The Darwin Information Typing Architecture (DITA) is an OASIS-standard XML framework for creating topic-oriented, information-typed content that is rapidly becoming the standard in the information development community. Many of the principles behind DITA are aligned with the authoring principles and user-focused strategy that we’re moving to for content development. DITA provides a standard set of DTDs that prescribe content structure, but allows customization to meet our specific needs (through a feature of DITA called specialization).
In DITA, a topic is the basic unit of authoring and of reuse. A topic is a unit of information with a title and some form of content, short enough to be specific to a single subject or answer a single question, but long enough to make sense on its own and written as a unit.
The following basic topic types are defined in DITA:
Task: Describes the steps to perform a task.
Concept: Introduces the background or overview information for tasks or reference topics.
Reference: Describes regular features of sets of things, such as commands in a programming language and specifications of a hardware component.
In addition to these basic topic types, we have defined three additional information types for our model: Resolution, Scenario, and Structure.

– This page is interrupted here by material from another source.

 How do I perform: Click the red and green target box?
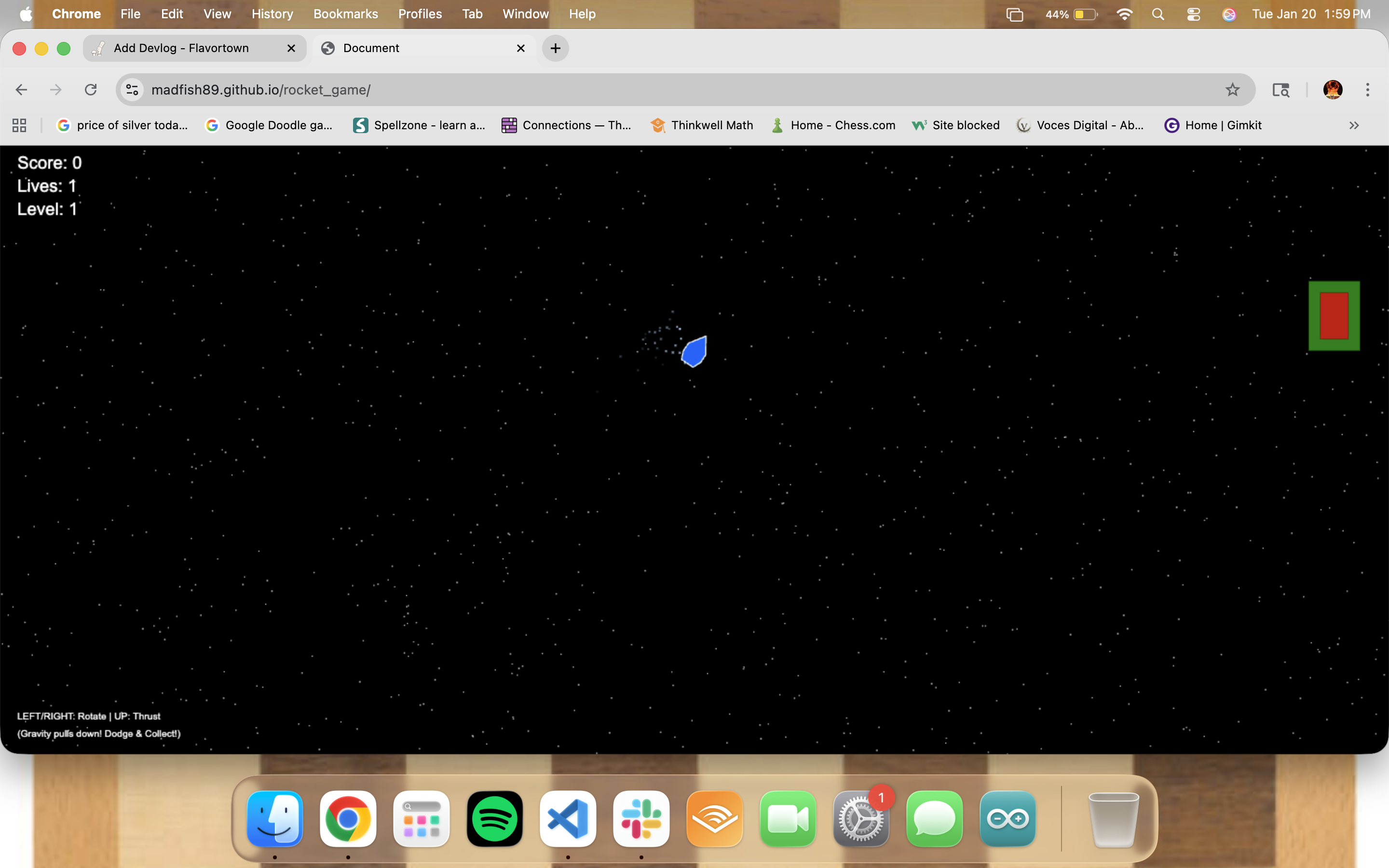1334,316
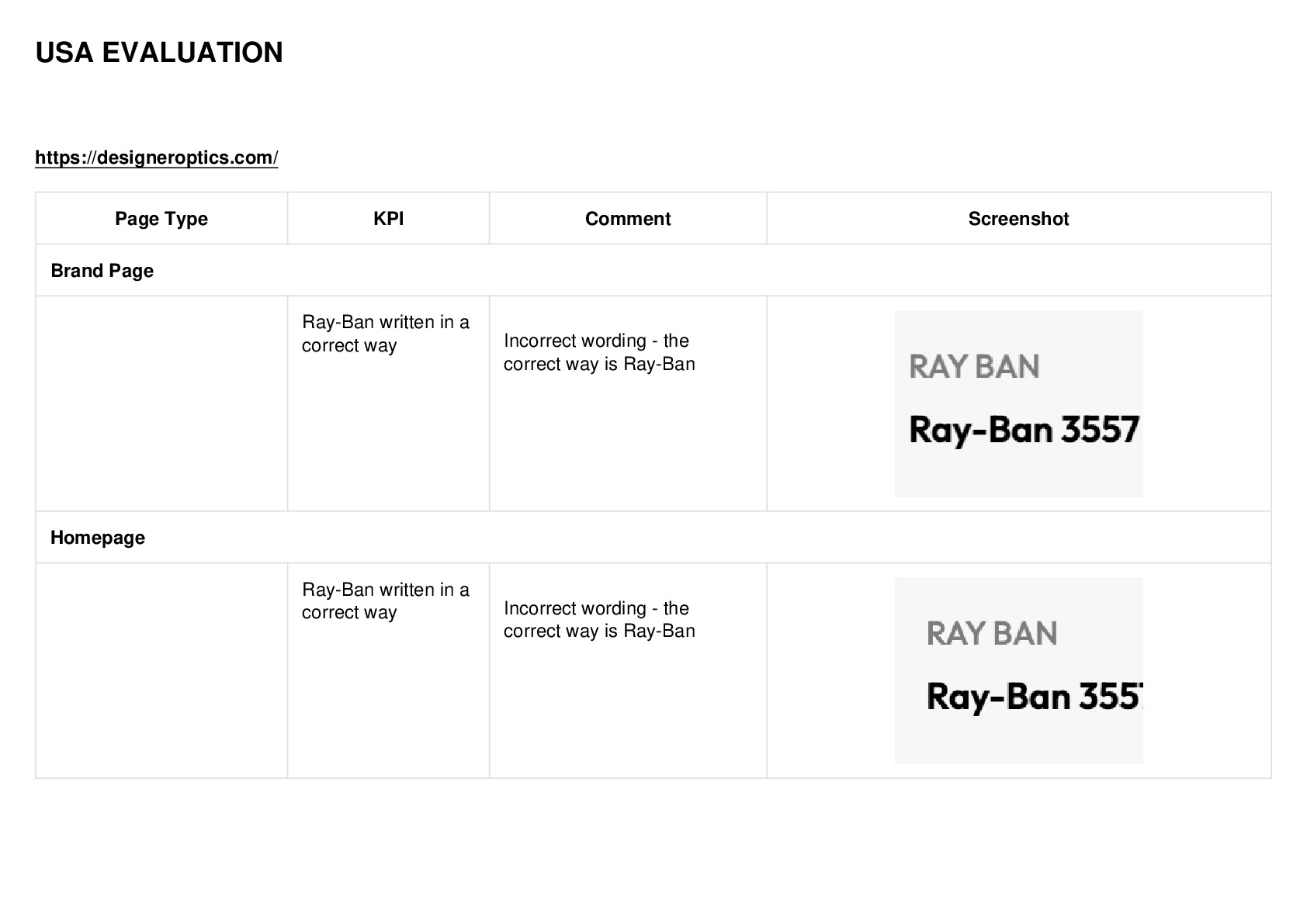Click the empty Page Type cell under Homepage
Image resolution: width=1307 pixels, height=924 pixels.
click(161, 670)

Topics are mapped into deliverables using a special object type called a DITA map. A DITA map identifies the sequence and hierarchy (outline) of the topics in a deliverable. Different output types (PDF, Web content, application-embedded assistance, online help, etc.) can all be constructed from the same set of underlying topic content. However, there may be some topics that are unique to a particular deliverable type, and the organization of topics may differ to take advantage of the unique capabilities of each delivery mechanism.